The subject attracted 580 votes with just over half (53 per cent) agreeing that Sutherland will provide a boost to UK space, followed by 27 per cent who said it’s a good idea to build the vertical launch site, but not in the proposed location.

Of the remaining fifth of respondents, 11 per cent thought a horizontal UK spaceport would be better, two per cent said it would increase reliance on foreign launchers, and seven per cent couldn’t find a fit, opting instead for none of the above.

The Poll has so far attracted 38 comments, with edited highlights below addressing the siting of the Sutherland spaceport

“If they need to be as far north as they can get for polar orbital satellites then Orkney or Shetland – with convenient harbours and airfields – are much easier to get to,” said Steve Boyd.

Martin Nunn added: “The whole idea for the furthest Northern point is because it will be for small spacecraft only on polar orbits. Where the UK is makes it very difficult for any other kind of orbit – not near enough to the equator for help with the slingshot effect and far too close to all the other European countries to launch in any direction… Except North, where it is mostly deep water.”
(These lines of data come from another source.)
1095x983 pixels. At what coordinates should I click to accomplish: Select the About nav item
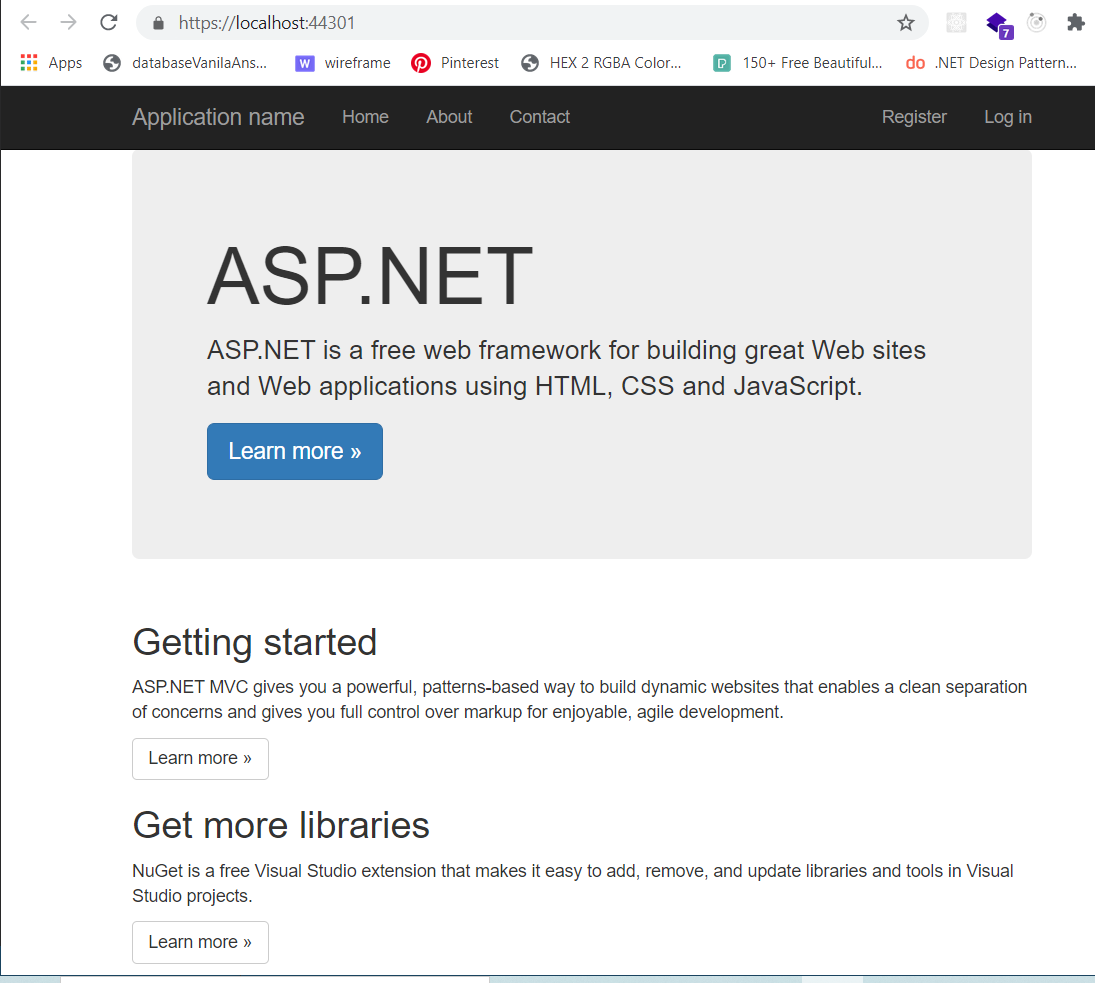449,117
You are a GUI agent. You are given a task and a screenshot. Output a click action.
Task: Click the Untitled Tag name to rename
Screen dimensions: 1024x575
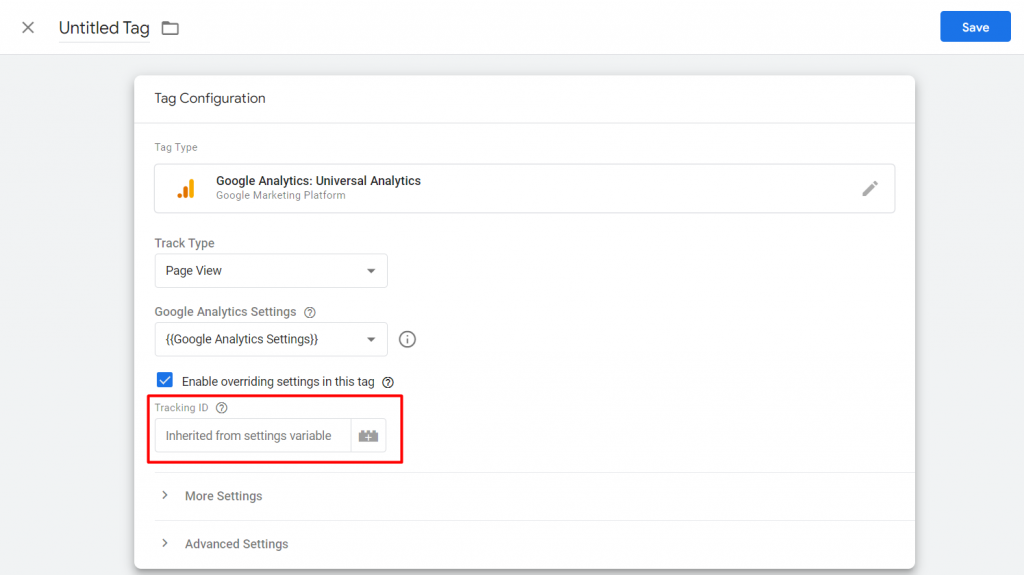(x=104, y=28)
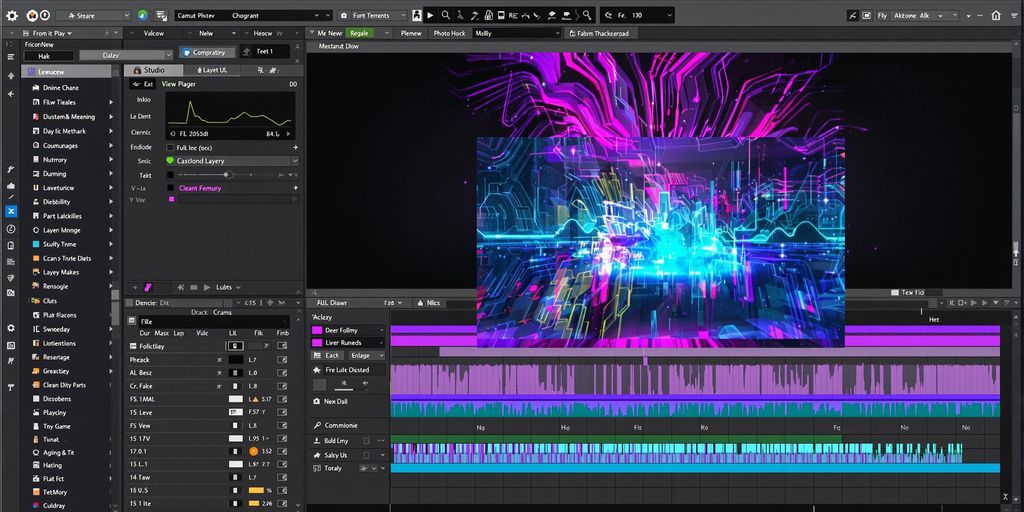
Task: Click the play icon in the top toolbar
Action: coord(430,16)
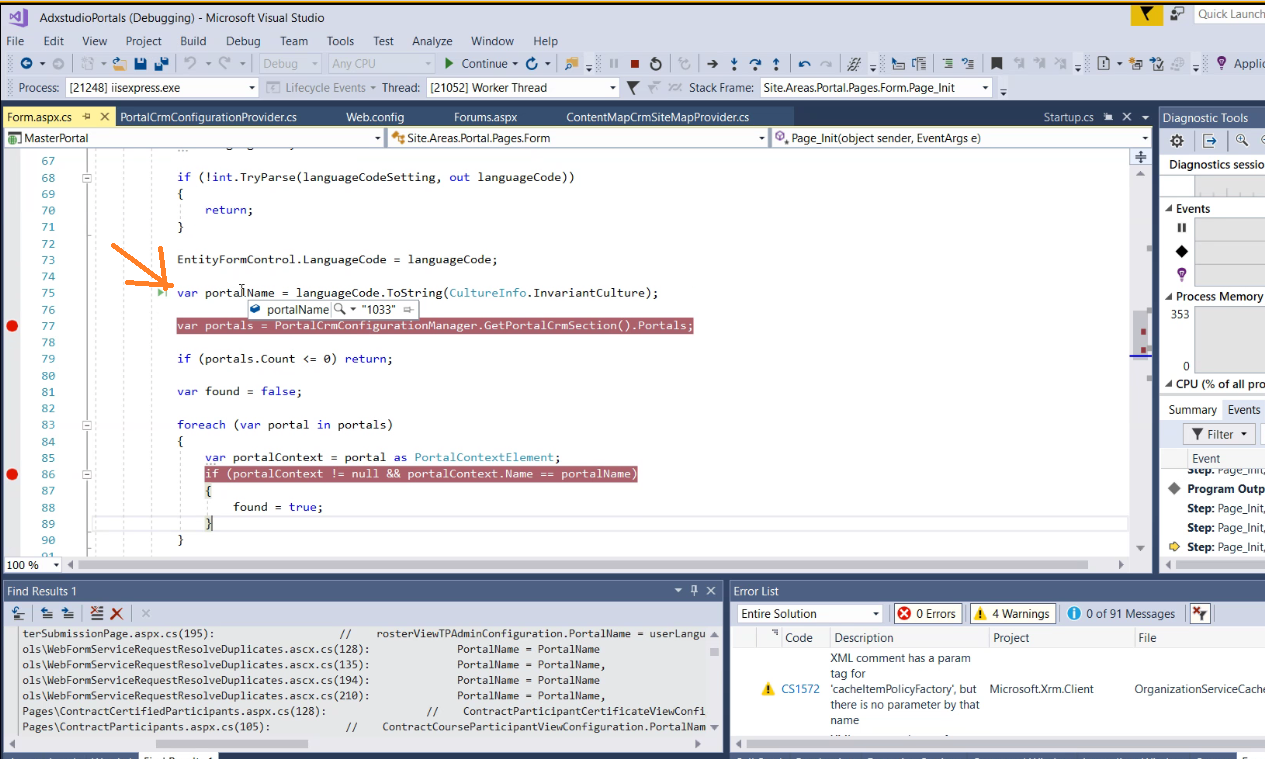Toggle breakpoint on line 77
Screen dimensions: 1272x762
pyautogui.click(x=12, y=326)
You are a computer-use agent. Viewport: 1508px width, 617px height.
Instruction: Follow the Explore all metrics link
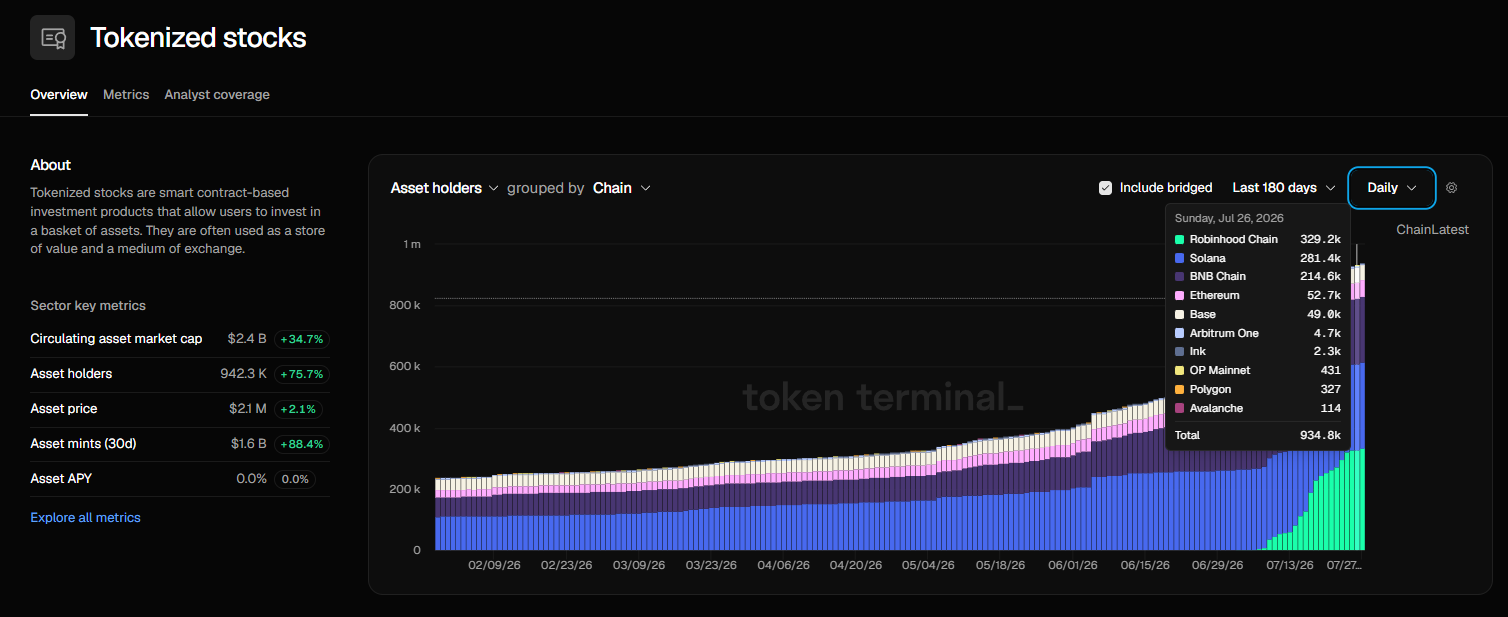(x=85, y=518)
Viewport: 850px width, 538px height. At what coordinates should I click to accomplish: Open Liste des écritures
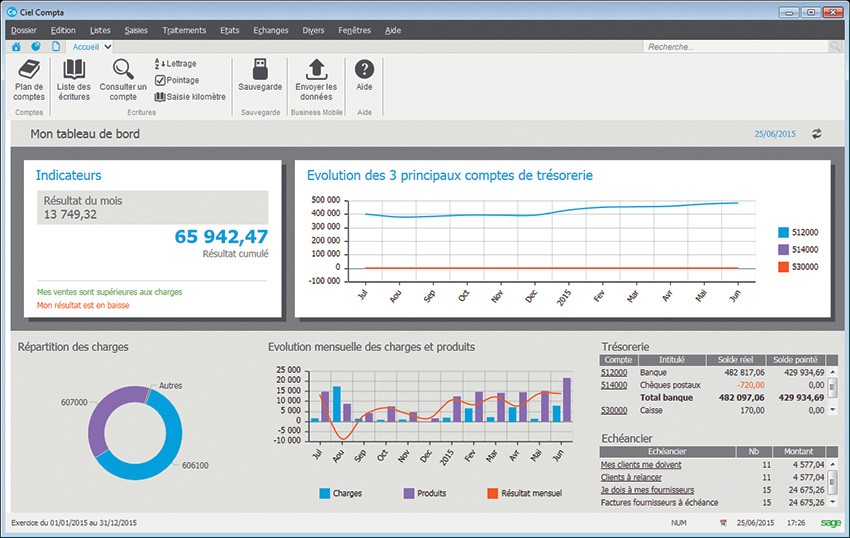point(74,80)
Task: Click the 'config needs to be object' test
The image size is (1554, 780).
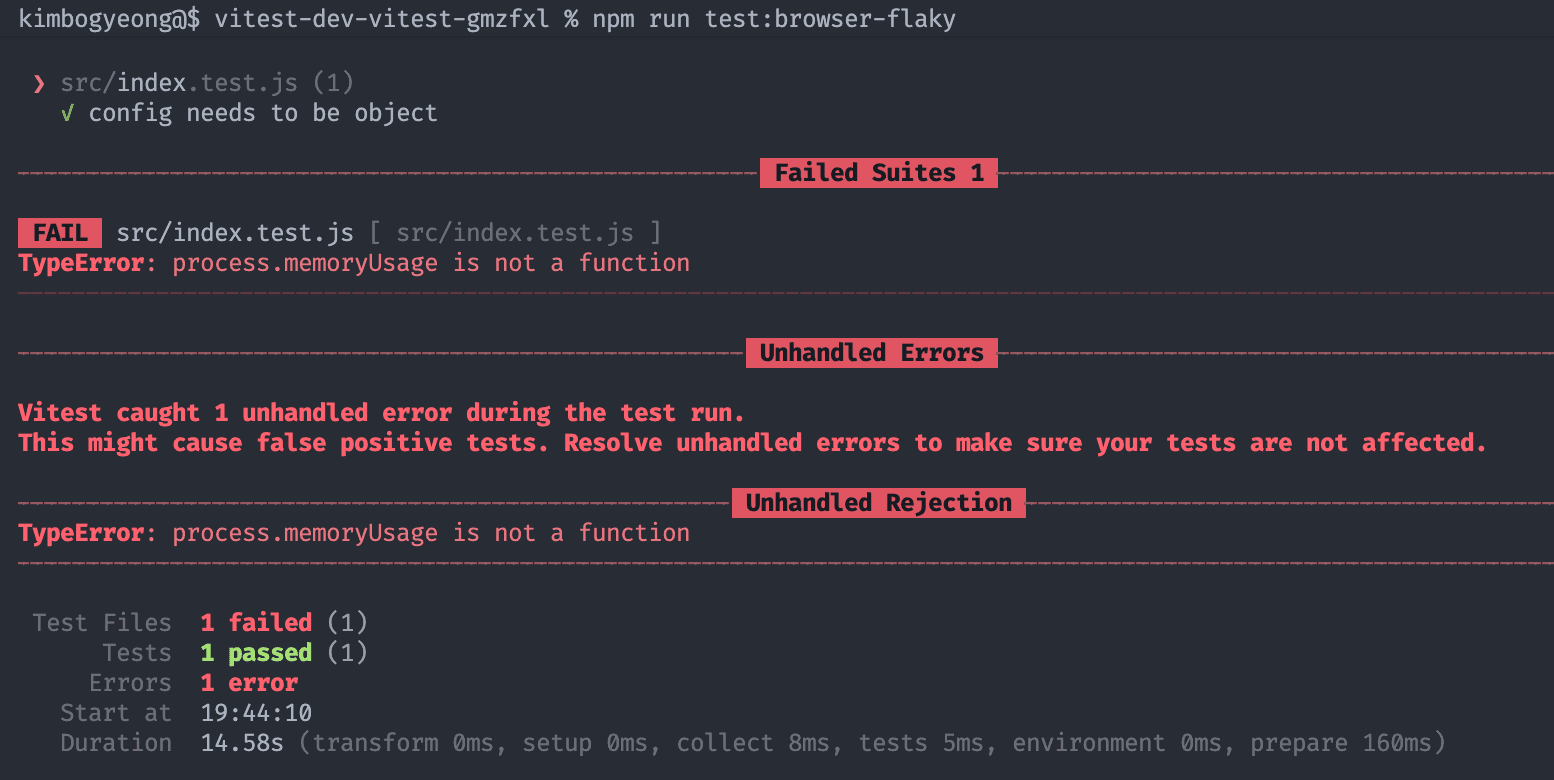Action: pos(263,113)
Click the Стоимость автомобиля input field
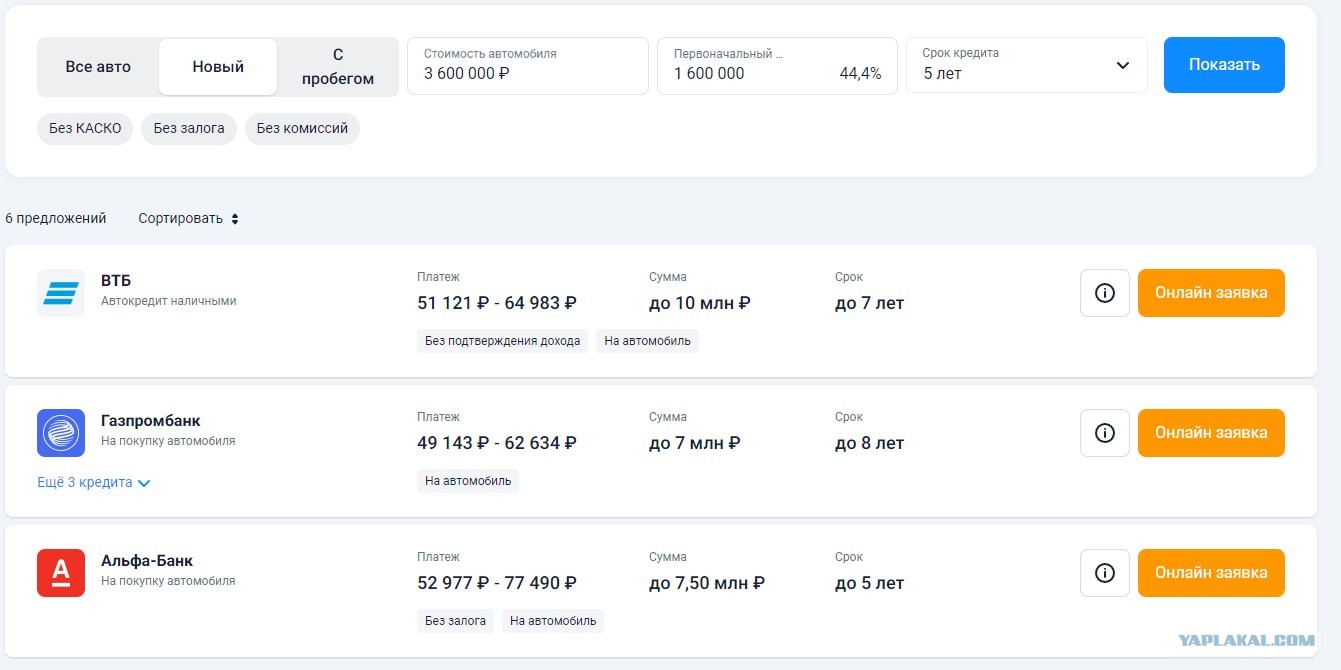 coord(528,66)
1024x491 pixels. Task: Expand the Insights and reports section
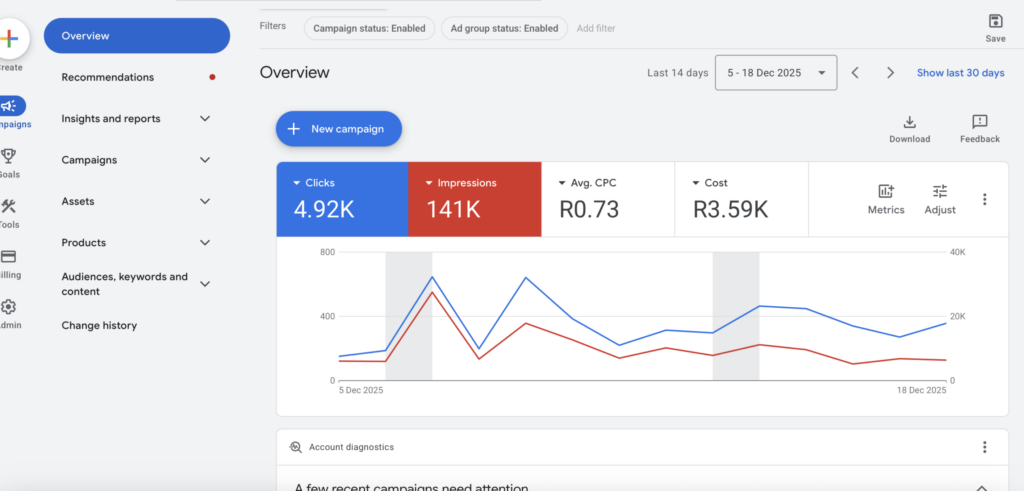(136, 119)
Looking west, Peter Bessey noted: “The number of times that launches have been postponed at Cape Canaveral…would suggest that the North of Scotland’s often atrocious weather systems could well cause frequent problems for such a spaceport location. Surely that might create an unreliable and thus, unprofitable environment?”

“The site is a ‘pristine’ part of one of the last remaining wilderness areas in Europe, let alone Scotland,” said Nick Cole. “There is complete lack of infrastructure, no sea access, no major road access, no power infrastructure. The only thing going for it is that there is a clear uninhabited area of sea for failed rockets to fall in.”